WORK REQUIRED:
Format the rows from the line containing "Where should I click to: View 指挥中心" through the line containing "point(586,293)" as a two-column CSV with the headers instruction and answer. Give one CSV line per instruction–answer pair, put each field in quotes, and replace any line break with a space.

(Dataset rows)

━━━━━━━━━━━━━━━━━━━━

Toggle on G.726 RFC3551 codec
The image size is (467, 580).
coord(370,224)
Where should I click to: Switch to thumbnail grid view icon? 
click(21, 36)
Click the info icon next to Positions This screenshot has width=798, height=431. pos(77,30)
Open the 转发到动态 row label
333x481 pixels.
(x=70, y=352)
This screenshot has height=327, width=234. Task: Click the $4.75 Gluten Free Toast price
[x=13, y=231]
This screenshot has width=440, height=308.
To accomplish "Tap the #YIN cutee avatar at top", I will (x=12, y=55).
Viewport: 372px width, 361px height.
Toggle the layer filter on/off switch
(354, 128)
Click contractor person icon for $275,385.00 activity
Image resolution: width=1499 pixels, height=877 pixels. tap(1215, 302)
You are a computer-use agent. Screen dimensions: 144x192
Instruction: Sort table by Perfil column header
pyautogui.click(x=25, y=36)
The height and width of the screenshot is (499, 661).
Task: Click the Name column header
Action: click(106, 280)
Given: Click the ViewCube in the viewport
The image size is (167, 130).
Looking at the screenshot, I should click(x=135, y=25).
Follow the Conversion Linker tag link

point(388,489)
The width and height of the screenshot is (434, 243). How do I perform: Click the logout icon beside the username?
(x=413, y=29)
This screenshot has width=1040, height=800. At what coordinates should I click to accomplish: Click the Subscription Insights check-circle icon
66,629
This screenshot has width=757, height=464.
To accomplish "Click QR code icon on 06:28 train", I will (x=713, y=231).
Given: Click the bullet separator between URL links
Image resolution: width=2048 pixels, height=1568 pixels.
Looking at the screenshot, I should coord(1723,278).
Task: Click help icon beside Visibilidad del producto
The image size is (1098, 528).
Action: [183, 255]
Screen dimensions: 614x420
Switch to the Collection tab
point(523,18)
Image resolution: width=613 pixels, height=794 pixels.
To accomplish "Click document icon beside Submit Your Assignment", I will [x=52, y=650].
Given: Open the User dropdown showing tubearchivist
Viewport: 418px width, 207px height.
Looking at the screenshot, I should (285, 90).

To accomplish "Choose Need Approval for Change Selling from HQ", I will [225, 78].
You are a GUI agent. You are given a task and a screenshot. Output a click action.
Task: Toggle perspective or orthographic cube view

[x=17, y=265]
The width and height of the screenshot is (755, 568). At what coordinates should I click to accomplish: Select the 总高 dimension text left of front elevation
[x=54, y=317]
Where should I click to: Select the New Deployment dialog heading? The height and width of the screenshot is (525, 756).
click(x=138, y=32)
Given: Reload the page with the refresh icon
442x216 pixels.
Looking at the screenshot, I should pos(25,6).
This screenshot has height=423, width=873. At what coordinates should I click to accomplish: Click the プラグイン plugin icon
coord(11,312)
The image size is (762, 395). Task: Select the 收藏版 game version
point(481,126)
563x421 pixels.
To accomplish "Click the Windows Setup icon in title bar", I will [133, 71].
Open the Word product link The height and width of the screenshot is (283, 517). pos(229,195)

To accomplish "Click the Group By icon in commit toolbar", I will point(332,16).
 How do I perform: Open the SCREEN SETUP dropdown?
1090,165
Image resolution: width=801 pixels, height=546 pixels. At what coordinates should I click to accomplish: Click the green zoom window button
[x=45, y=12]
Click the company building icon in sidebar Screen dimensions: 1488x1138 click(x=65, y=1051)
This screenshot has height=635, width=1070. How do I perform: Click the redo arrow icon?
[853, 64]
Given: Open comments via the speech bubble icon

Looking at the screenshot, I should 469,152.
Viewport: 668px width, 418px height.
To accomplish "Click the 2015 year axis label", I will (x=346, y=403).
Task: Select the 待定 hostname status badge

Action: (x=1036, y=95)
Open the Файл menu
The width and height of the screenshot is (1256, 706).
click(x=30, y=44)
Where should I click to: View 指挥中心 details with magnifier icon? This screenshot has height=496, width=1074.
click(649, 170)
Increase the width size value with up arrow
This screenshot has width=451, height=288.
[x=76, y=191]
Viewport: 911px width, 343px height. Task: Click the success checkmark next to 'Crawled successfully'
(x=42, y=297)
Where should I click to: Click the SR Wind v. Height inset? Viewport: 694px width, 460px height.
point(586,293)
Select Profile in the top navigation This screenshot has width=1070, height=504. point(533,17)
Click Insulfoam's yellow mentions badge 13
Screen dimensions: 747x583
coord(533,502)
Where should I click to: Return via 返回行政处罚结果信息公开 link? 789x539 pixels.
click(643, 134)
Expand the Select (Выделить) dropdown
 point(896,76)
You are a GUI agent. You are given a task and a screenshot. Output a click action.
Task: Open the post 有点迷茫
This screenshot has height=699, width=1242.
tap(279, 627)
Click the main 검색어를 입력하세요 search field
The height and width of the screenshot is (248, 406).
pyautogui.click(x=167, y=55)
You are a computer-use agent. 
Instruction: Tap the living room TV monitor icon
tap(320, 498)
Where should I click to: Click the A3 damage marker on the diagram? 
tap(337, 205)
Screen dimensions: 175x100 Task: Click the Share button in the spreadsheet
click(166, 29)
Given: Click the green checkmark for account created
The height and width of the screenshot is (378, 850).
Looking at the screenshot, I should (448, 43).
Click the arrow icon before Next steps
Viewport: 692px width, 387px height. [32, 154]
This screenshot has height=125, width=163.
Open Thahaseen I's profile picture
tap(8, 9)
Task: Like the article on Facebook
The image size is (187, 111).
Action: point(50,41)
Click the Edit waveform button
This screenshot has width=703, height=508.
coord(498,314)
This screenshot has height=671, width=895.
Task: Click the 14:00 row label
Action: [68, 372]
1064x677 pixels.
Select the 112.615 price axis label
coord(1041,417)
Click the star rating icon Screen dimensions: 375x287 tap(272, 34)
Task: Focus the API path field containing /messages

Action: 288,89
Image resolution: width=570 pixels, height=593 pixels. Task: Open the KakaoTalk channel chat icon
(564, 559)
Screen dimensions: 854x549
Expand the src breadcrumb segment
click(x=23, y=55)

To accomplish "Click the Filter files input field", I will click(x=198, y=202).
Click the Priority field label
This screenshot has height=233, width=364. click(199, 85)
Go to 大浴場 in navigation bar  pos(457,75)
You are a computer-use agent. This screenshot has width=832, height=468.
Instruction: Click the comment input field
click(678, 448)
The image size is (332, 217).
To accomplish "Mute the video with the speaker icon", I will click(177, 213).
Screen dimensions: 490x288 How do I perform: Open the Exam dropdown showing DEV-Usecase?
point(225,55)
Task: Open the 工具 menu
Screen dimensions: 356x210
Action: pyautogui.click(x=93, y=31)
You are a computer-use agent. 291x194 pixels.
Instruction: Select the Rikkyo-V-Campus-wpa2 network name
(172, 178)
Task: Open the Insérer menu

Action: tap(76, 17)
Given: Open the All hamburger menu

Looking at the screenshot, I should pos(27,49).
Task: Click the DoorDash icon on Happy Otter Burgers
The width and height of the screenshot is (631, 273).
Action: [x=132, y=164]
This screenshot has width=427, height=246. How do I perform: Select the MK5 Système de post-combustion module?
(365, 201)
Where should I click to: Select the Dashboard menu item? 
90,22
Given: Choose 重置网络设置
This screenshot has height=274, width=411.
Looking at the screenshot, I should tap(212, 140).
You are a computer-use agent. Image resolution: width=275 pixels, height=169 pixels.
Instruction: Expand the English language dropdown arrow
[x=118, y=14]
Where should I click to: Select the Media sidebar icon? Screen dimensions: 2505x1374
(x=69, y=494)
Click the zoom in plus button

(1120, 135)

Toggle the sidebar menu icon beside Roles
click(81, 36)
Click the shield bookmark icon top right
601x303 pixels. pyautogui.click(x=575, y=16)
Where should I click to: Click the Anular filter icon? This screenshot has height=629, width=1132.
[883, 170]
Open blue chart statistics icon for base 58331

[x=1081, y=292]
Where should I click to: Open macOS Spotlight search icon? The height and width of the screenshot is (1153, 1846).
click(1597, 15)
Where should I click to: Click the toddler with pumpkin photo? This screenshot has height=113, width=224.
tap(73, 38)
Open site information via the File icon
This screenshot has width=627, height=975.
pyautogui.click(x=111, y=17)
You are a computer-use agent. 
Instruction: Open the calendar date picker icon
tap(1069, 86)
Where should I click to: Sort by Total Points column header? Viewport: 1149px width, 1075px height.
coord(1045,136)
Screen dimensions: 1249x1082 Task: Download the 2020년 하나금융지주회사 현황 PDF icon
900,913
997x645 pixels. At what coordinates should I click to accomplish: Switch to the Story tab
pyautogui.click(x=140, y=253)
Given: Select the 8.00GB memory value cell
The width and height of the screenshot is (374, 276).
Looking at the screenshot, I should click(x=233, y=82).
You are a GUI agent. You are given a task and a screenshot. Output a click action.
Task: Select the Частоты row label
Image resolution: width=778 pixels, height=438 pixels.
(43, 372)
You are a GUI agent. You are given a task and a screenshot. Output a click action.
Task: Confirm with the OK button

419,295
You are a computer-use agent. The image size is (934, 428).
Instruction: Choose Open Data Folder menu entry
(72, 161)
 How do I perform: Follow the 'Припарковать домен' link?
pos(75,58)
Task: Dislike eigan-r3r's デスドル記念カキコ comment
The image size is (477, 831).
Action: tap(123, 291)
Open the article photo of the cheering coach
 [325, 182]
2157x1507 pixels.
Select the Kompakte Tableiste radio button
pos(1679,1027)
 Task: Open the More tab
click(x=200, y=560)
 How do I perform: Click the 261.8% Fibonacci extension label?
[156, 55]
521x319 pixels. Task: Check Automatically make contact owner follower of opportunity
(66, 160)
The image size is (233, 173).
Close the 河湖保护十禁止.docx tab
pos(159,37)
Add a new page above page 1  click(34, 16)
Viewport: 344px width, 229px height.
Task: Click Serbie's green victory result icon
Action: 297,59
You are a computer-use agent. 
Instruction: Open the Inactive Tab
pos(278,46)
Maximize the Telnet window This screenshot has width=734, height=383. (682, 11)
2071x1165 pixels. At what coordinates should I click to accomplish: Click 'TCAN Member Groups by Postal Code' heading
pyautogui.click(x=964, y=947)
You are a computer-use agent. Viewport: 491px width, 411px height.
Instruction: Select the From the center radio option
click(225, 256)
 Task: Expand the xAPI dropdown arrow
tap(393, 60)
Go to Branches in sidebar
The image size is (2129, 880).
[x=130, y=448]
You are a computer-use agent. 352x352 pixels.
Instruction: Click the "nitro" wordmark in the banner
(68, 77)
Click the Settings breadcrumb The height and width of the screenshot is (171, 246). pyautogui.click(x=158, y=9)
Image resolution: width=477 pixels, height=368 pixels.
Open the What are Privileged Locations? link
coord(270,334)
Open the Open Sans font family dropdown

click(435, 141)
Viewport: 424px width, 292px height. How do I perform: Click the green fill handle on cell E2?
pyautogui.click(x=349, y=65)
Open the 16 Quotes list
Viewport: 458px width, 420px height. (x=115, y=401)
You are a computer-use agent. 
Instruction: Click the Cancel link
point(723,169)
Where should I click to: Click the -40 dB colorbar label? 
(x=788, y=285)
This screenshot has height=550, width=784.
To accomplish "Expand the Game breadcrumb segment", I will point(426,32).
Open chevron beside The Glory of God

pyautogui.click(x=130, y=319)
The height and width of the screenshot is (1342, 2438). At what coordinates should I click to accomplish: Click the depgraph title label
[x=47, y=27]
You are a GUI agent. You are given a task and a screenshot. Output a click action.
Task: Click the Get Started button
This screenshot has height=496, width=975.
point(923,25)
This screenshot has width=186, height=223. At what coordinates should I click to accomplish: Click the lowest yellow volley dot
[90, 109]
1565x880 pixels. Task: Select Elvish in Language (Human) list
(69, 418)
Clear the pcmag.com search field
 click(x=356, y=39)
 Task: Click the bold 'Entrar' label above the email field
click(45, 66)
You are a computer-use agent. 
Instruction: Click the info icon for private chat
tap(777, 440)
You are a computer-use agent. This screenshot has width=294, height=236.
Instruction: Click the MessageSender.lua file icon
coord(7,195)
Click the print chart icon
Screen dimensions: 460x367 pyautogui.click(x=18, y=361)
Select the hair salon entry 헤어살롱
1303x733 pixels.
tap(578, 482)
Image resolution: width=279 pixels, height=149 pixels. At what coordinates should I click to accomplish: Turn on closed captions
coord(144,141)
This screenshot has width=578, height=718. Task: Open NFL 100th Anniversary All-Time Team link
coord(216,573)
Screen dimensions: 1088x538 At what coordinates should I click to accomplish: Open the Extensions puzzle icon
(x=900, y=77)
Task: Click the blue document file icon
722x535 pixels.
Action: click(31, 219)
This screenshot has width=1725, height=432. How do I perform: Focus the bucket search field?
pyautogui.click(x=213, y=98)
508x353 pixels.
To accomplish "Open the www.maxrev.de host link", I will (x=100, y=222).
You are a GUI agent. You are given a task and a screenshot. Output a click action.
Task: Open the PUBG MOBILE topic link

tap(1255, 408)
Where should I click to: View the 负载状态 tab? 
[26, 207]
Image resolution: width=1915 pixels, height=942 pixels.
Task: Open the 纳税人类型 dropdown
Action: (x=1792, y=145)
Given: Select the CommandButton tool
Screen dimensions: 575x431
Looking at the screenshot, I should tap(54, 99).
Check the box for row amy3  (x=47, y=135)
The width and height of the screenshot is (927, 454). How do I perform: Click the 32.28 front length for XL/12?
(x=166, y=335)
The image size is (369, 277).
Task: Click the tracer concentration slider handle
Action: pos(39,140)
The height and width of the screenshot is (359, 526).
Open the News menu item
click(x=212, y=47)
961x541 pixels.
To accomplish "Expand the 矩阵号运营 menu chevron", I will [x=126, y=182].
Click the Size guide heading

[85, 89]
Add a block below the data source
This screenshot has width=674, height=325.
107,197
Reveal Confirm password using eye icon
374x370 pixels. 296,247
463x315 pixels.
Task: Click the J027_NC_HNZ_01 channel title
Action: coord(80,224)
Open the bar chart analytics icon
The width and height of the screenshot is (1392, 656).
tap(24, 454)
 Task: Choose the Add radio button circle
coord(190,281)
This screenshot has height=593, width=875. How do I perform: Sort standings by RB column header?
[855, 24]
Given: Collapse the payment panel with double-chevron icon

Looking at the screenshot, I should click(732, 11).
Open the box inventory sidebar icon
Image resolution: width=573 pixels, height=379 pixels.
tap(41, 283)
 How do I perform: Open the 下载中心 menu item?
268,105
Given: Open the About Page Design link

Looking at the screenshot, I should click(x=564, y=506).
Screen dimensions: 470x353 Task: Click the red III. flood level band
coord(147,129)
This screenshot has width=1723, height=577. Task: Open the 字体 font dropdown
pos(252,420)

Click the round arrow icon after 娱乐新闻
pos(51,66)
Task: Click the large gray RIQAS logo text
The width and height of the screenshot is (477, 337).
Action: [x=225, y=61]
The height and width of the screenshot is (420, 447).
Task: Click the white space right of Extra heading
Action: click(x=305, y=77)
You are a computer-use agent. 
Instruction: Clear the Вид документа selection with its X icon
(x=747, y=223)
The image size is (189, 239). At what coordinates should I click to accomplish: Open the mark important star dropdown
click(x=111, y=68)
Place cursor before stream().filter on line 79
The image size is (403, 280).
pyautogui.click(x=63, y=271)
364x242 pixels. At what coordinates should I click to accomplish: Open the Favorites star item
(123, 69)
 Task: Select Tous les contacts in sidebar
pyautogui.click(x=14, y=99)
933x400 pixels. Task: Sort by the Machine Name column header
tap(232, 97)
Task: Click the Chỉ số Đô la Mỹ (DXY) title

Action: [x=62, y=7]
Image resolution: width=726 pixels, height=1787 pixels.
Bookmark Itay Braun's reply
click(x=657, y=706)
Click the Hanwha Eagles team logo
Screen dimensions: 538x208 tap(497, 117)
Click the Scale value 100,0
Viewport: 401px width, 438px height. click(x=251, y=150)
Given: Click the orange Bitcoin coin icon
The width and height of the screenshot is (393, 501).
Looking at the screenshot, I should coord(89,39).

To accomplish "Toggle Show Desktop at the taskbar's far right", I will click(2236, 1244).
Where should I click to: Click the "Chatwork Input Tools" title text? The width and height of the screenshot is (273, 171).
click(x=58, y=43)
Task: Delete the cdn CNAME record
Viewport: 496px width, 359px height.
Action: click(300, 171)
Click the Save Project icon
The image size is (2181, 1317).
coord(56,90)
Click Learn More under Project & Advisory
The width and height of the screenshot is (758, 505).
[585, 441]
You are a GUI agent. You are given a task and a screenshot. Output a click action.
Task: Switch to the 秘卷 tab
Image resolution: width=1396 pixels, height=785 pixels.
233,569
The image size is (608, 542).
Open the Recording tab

━━━━━━━━━━━━━━━━━━━━

EXERCISE SOLUTION:
instruction,answer
"Where should I click to: View 指挥中心 details with magnifier icon? This screenshot has height=496, width=1074.","click(649, 170)"
"Increase the width size value with up arrow This screenshot has width=451, height=288.","[x=76, y=191]"
"Viewport: 911px width, 343px height. Task: Click the success checkmark next to 'Crawled successfully'","(x=42, y=297)"
"Where should I click to: Click the SR Wind v. Height inset? Viewport: 694px width, 460px height.","point(586,293)"